Tarefa 1: Liste todos os nomes de personagens que aparecem no trecho abaixo.
Tarefa 2: Reproduza palavra por palavra a parte do trecho abaixo que começa nas palavras "Não é a mais" e termina logo após "(tradição e mudanças).".

Trecho selecionado:
══════════

De nada adiantará as palavras de alerta de seu pai em relação à má influência de Jessie. Quando esse entra em cena, em um tribunal, já ouvimos sobre sua má fama. Isso não impedirá o filme de construir a imagem do personagem como a de um libertário não domesticado, às vezes inconseqüente, outras um tanto infantil, mas sempre convicto de estar fazendo a coisa certa, sem vergonha alguma de suas opções. Jessie é parente próximo do Ralley Sain Clair de Os Excêntricos Tenenbaums.

A convicção de Vito, a princípio ameaçada pelo conflito de quem está dividido entre cumprir o que se espera de um homem de bem ou fazer o que o filho e o pai esperam dele (ou entre sua origem familiar escocesa-siciliana, ligada ao crime, e os valores morais da esposa judia, ligada à religião), também se faz notar. Em nome do filho, ele irá ao roubo (para protegê-lo da inexperiência), depois entregará o pai à polícia, assim como a si mesmo.

Não é a mais honrosa das atitudes, mas, naquela circunstância, a ação mais correta a ser tomada, ao menos para seus valores paternos. Não cabe ao filme julgar se os personagens fazem o certo e o errado, mas mostrar como a decisão deles têm conseqüências negativas e como eles terão de superar isso. Não é por acaso que tudo começa e termina no Pessach, a páscoa judaica, porque estamos em uma processo de continuidade e renovação de um ciclo (tradição e mudanças).

Parece claro pela composição corporal, facial e verbal dos três atores que o filme faz a opção pela rebeldia coerente de Jessie, expressa por um personagem de ar zombeteiro, sempre com uma piada mordaz na ponta da língua. Essa opção é explicitada ao final, com um ritual de despedida em cima de um prédio, de onde é jogada seu corpo reduzido a pó. A seqüência última, com a câmera saindo do pó que ficou na mureta do prédio, enquadrando o asfalto (onde se lê Fire), antes de mover-se para a direita percorrendo os prédios, é exatamente a inversão do movimento da seqüência inicial – portanto, o filme começa pelo fim, embora não saibamos disso.

Mais um movimento a reproduzir o ciclo e a renovação do ciclo. Renovação porque, quando o rebelde é homenageado, a razão de Vito está sedimentada. E assim o jovem Adam, antes fã do ídolo Jessie, terá aprendido algo no processo, desfazendo dessa forma a aparente opção incondicional pelo avô rebelde, sem com isso desligitimá-lo em nada.

══════════

Dados fornecidos:

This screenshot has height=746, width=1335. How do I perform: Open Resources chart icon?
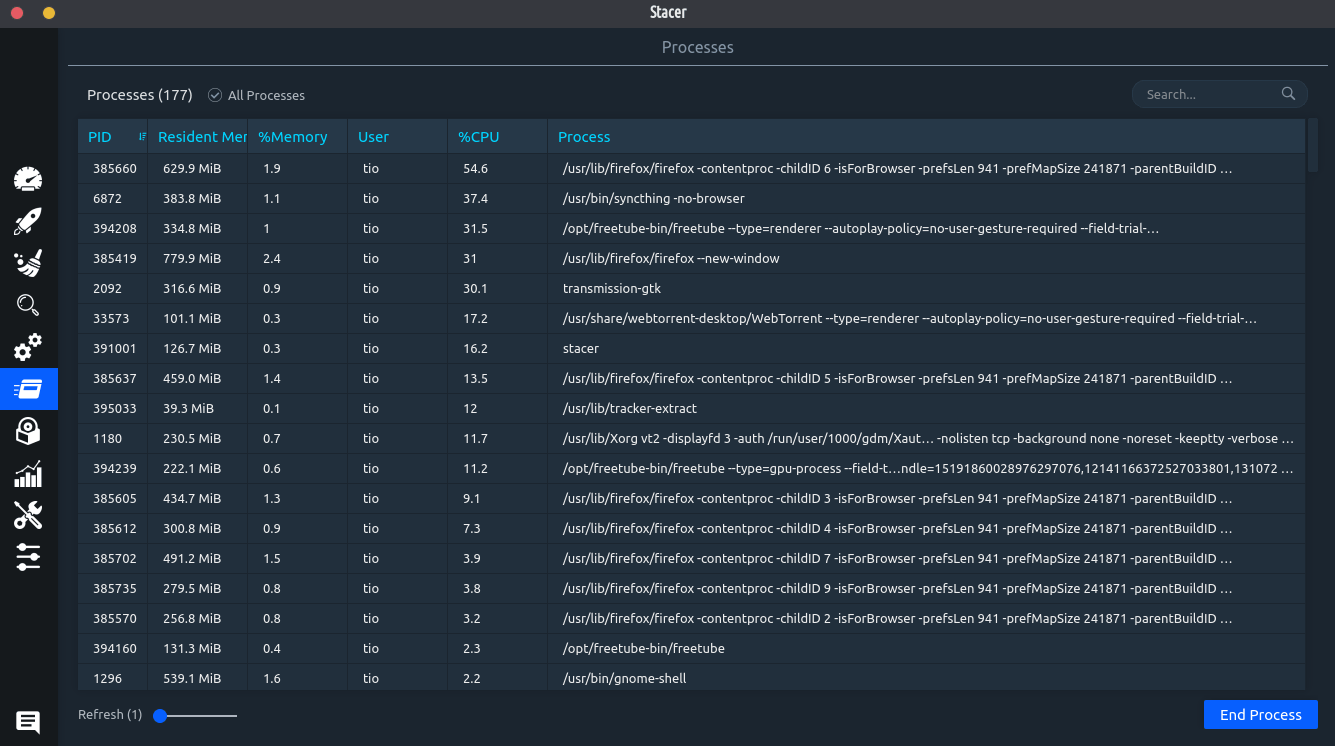point(28,473)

══════════

Resposta completa 1: Jessie, Ralley Sain Clair, Vito, Adam

Resposta completa 2:
Não é a mais honrosa das atitudes, mas, naquela circunstância, a ação mais correta a ser tomada, ao menos para seus valores paternos. Não cabe ao filme julgar se os personagens fazem o certo e o errado, mas mostrar como a decisão deles têm conseqüências negativas e como eles terão de superar isso. Não é por acaso que tudo começa e termina no Pessach, a páscoa judaica, porque estamos em uma processo de continuidade e renovação de um ciclo (tradição e mudanças).